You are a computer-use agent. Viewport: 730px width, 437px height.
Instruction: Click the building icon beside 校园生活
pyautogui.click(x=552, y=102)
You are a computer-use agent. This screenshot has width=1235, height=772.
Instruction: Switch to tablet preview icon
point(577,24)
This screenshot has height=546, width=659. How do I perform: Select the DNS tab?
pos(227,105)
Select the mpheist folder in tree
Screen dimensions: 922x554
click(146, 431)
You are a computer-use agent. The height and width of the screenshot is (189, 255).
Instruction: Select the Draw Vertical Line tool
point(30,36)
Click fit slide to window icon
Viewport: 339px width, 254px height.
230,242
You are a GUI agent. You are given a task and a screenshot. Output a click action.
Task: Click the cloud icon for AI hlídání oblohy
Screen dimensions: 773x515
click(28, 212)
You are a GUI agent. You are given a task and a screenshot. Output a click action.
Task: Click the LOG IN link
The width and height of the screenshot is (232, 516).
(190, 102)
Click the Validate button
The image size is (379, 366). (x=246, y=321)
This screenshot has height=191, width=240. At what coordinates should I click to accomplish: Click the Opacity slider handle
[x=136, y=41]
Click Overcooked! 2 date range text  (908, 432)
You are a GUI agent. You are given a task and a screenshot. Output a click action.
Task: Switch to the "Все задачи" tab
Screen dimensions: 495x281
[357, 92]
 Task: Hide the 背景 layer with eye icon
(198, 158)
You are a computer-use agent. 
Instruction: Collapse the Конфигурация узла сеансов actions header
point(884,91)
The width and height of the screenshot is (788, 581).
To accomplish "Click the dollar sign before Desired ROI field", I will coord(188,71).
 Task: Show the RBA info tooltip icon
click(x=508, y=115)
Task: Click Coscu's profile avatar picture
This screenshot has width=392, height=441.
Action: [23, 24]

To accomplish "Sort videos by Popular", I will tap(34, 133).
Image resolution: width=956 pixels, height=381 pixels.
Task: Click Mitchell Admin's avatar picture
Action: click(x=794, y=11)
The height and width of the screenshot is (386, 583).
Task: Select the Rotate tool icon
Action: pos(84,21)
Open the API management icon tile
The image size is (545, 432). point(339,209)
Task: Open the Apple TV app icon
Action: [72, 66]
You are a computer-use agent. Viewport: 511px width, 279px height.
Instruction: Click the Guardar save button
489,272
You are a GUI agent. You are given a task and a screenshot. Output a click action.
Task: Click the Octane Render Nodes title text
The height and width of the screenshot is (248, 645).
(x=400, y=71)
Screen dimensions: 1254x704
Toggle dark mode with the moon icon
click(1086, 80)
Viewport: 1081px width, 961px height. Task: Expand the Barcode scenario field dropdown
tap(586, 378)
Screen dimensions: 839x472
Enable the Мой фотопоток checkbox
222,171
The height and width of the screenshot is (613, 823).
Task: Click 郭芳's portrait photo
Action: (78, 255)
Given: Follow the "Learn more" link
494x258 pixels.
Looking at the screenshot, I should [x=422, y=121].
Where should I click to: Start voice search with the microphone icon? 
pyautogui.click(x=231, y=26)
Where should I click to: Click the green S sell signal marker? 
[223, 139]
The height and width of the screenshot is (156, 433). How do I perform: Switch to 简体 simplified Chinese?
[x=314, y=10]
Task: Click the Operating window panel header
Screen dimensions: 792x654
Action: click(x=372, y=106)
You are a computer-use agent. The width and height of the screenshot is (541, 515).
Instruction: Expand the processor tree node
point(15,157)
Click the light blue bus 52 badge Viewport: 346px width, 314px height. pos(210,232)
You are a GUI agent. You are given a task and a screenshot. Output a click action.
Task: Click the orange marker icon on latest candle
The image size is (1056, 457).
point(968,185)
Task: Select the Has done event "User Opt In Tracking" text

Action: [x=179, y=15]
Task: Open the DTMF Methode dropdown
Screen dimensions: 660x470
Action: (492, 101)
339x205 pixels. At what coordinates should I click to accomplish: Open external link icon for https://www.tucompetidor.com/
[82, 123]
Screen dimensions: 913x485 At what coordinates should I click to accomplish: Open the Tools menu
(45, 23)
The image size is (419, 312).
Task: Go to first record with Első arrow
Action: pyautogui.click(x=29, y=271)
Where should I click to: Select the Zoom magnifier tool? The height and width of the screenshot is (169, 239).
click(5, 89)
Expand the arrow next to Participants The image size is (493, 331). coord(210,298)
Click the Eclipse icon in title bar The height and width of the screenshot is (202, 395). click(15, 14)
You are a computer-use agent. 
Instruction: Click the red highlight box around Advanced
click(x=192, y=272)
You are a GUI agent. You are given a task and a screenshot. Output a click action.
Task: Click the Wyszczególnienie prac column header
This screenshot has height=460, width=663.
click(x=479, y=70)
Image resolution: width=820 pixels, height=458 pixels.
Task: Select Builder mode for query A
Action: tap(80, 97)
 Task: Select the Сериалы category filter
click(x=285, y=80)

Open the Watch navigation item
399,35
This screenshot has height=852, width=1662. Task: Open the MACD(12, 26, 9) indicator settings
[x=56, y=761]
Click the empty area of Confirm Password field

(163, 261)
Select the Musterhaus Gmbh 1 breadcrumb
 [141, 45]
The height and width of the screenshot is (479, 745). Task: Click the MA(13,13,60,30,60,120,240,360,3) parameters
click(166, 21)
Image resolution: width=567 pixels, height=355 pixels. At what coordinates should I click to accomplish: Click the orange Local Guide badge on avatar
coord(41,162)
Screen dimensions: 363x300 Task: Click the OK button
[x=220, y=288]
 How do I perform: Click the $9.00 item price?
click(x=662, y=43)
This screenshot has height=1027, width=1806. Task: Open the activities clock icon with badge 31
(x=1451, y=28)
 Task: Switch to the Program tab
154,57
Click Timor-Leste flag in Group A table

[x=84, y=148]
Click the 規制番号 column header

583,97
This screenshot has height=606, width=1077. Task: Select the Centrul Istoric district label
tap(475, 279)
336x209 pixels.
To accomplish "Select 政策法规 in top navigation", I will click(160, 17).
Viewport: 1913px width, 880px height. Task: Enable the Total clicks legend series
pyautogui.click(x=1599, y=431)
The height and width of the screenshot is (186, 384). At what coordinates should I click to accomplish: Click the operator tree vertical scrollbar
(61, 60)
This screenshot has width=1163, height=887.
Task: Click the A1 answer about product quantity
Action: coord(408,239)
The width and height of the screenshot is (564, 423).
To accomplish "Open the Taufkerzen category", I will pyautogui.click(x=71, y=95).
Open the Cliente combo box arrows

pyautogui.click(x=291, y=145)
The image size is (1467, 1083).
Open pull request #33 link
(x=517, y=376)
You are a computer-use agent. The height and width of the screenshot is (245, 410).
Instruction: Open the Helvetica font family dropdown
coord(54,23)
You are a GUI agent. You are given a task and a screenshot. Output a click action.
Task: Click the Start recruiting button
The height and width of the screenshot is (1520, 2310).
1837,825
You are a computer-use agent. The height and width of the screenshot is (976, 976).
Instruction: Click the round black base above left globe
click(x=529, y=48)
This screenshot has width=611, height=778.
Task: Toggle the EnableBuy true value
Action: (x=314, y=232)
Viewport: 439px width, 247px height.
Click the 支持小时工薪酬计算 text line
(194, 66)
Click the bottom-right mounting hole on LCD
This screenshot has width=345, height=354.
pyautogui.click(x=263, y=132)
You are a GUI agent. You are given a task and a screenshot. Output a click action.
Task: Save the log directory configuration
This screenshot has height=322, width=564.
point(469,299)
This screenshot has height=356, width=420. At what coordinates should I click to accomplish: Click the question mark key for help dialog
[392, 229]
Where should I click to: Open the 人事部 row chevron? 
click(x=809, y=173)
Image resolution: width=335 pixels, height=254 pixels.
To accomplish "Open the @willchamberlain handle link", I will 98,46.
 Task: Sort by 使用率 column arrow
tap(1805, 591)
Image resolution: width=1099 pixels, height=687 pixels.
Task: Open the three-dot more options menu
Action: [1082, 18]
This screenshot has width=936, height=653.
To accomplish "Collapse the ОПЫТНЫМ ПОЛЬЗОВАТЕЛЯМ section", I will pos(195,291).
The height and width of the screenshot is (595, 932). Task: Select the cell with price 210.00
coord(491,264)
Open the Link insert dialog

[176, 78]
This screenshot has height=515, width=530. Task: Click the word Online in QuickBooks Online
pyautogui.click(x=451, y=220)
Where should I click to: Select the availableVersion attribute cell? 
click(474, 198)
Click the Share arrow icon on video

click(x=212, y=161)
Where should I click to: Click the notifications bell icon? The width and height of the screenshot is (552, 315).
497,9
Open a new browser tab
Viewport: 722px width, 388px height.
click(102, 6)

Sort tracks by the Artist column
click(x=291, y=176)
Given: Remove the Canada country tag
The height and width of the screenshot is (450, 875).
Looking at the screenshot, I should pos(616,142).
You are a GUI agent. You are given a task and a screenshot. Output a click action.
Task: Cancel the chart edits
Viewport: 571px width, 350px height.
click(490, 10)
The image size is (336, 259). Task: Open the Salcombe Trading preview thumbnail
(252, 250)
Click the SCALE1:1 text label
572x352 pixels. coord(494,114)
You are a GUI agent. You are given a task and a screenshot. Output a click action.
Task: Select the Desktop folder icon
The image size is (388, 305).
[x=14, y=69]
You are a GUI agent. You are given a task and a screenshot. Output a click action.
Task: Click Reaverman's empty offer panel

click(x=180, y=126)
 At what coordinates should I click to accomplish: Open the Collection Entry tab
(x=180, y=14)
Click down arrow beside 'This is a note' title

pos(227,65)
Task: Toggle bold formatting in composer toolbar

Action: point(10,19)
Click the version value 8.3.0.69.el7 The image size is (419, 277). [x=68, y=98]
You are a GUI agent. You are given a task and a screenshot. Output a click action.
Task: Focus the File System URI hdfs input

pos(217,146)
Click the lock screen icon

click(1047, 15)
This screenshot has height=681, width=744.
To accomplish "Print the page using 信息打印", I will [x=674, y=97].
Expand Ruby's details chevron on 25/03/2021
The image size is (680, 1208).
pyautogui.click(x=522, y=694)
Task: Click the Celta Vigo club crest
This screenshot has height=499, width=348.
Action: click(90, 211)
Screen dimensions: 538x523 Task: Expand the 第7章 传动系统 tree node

________________________________________

Going through the listing above, count every line in which the word "window" occurs, and state only the count.

2